BRIEF -
Could you transcribe every record below exactly as written, leaving out any pictures?

──────────────────────────────

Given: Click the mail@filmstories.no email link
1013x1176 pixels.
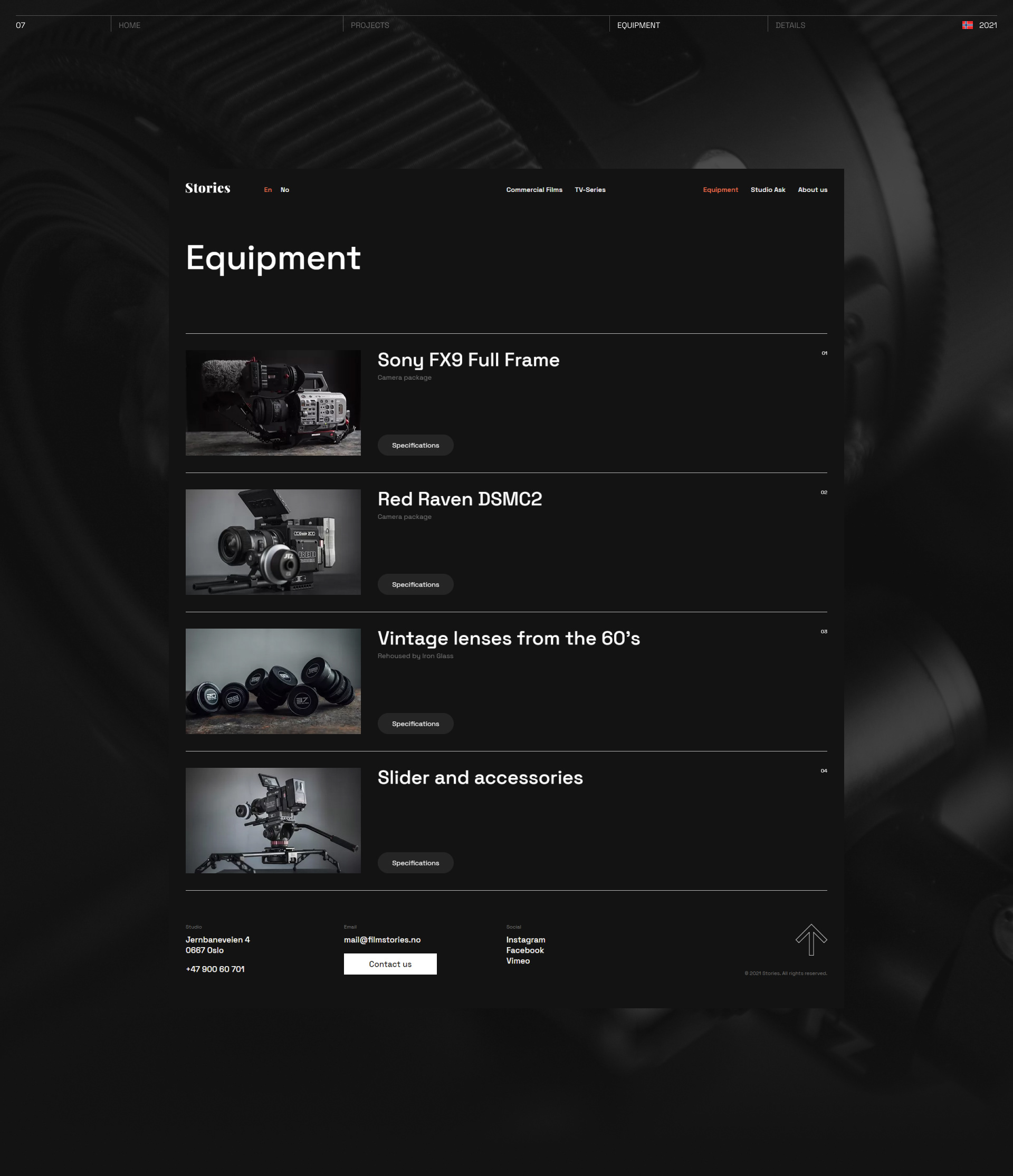Looking at the screenshot, I should click(x=382, y=939).
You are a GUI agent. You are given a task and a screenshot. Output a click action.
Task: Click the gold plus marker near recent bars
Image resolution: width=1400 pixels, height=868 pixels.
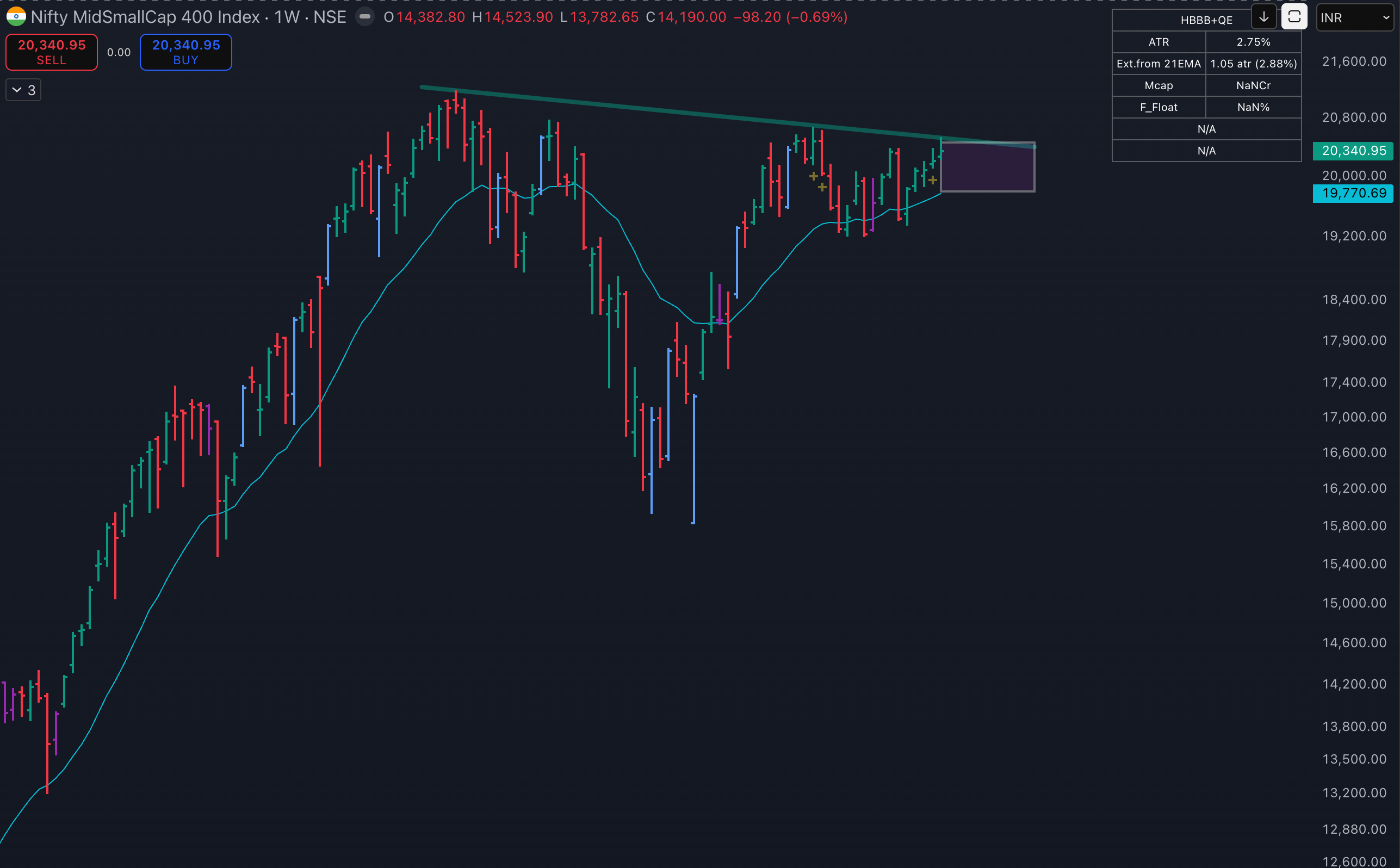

──────────────────────────────

EXERCISE ANSWER -
Given: Click the mail@filmstories.no email link
1013x1176 pixels.
Looking at the screenshot, I should click(x=382, y=939).
You are a GUI agent. You are given a task and a screenshot. Output a click action.
Task: Click the gold plus marker near recent bars
Image resolution: width=1400 pixels, height=868 pixels.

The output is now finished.